What you have to do: Apart from the pictures, every entry must be retyped exactly.
====== Material provided ======
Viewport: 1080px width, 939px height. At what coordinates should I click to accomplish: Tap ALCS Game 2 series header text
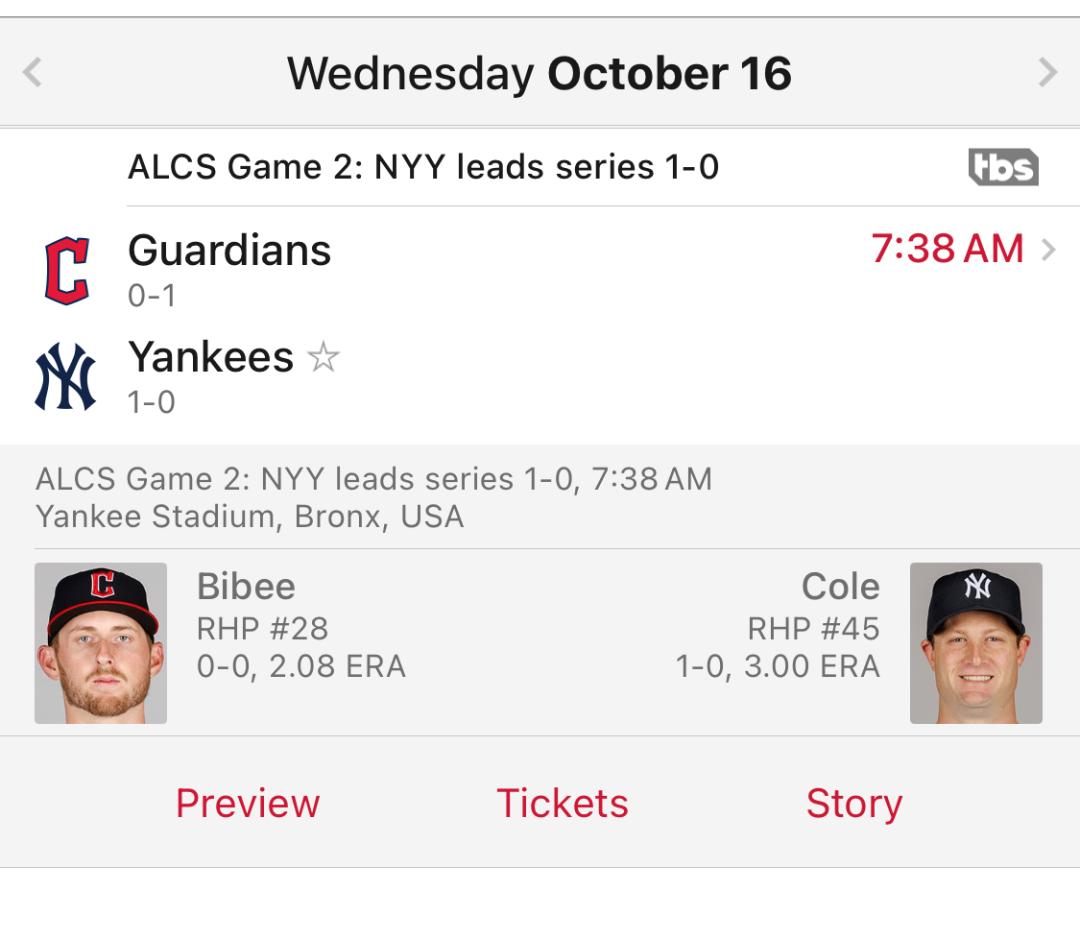[424, 167]
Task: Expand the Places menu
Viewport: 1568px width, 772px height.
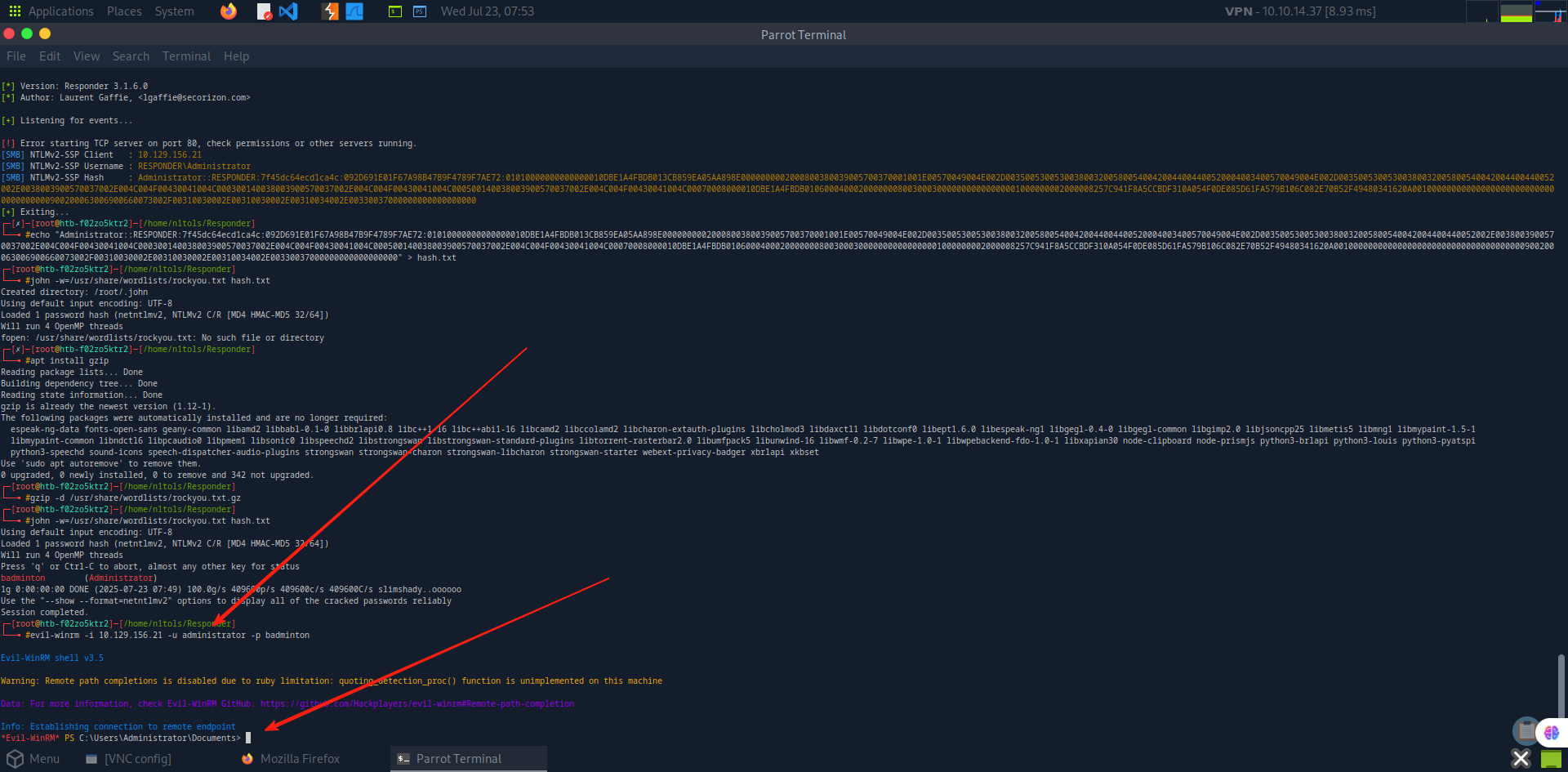Action: (124, 11)
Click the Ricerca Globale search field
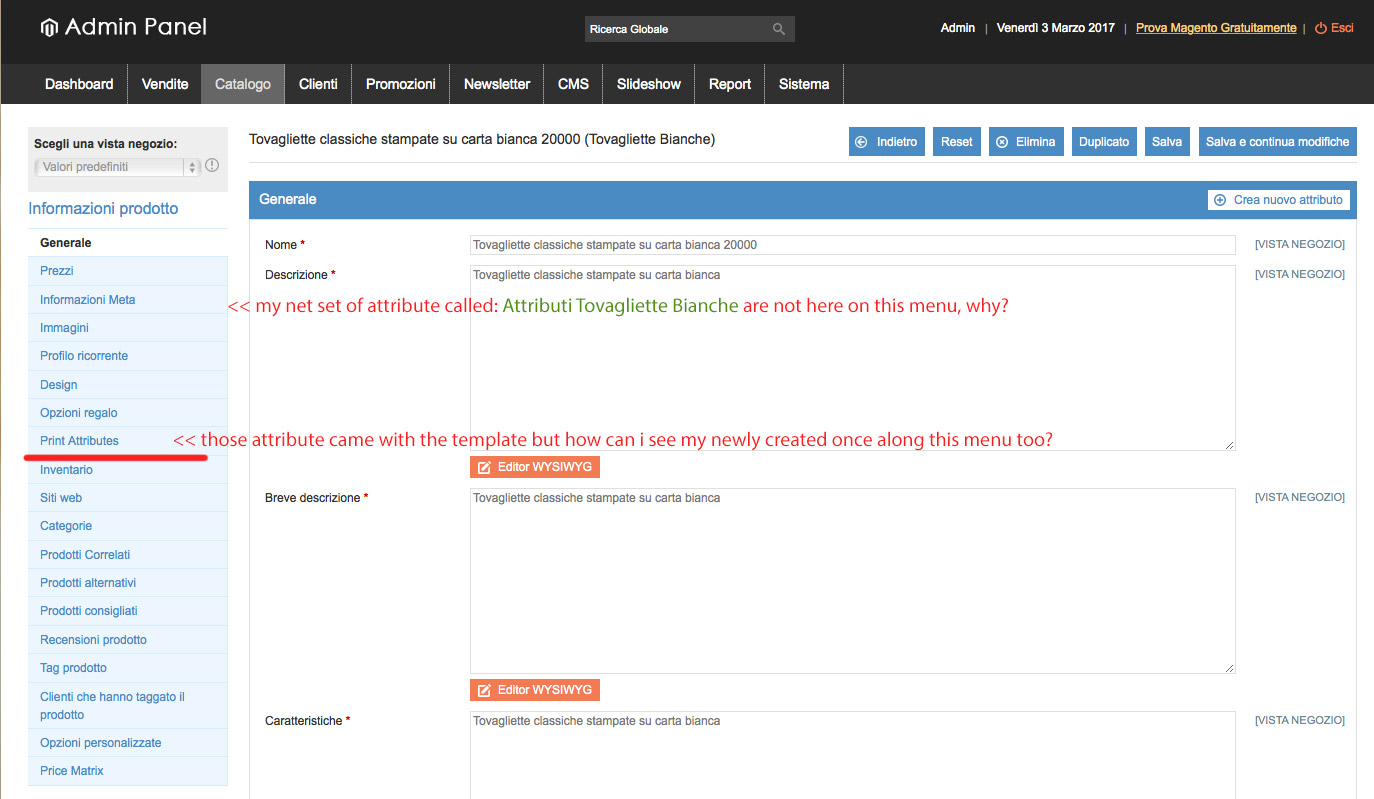This screenshot has width=1374, height=799. click(x=675, y=29)
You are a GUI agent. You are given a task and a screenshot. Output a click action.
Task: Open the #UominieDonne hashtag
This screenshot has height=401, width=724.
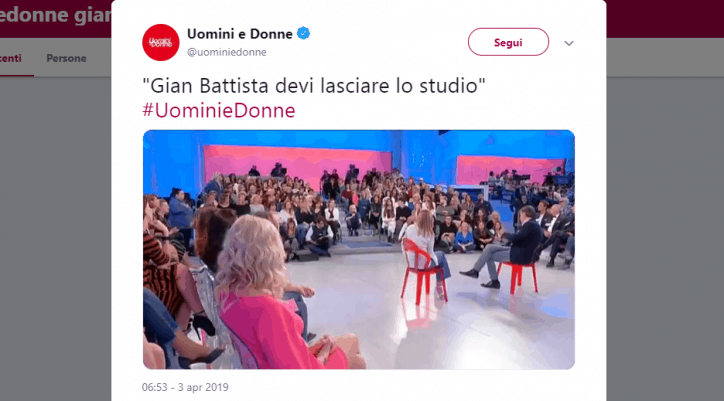tap(218, 111)
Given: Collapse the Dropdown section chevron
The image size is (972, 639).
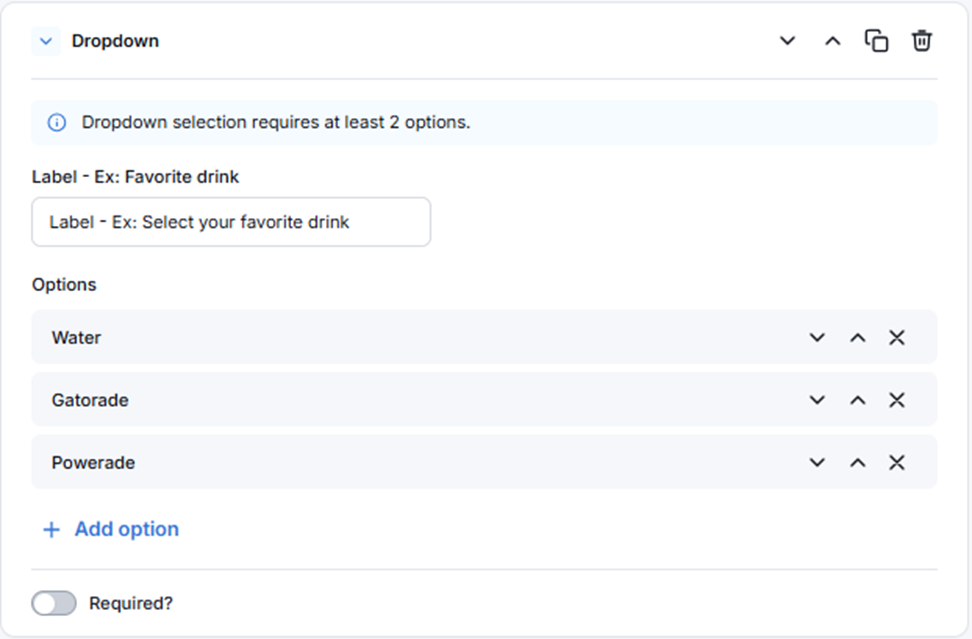Looking at the screenshot, I should pos(46,42).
======
Your response:
Viewport: 1080px width, 939px height. At what coordinates should I click to accomplish: Tap ALCS Game 2 series header text
[424, 167]
Task: Expand the Places menu
Viewport: 1568px width, 772px height.
Action: (124, 11)
Click the Ricerca Globale search field
This screenshot has width=1374, height=799. click(x=675, y=29)
You are a GUI agent. You are given a task and a screenshot. Output a click action.
Task: Open the #UominieDonne hashtag
This screenshot has height=401, width=724.
tap(218, 111)
Given: Collapse the Dropdown section chevron
The image size is (972, 639).
Looking at the screenshot, I should pos(46,42).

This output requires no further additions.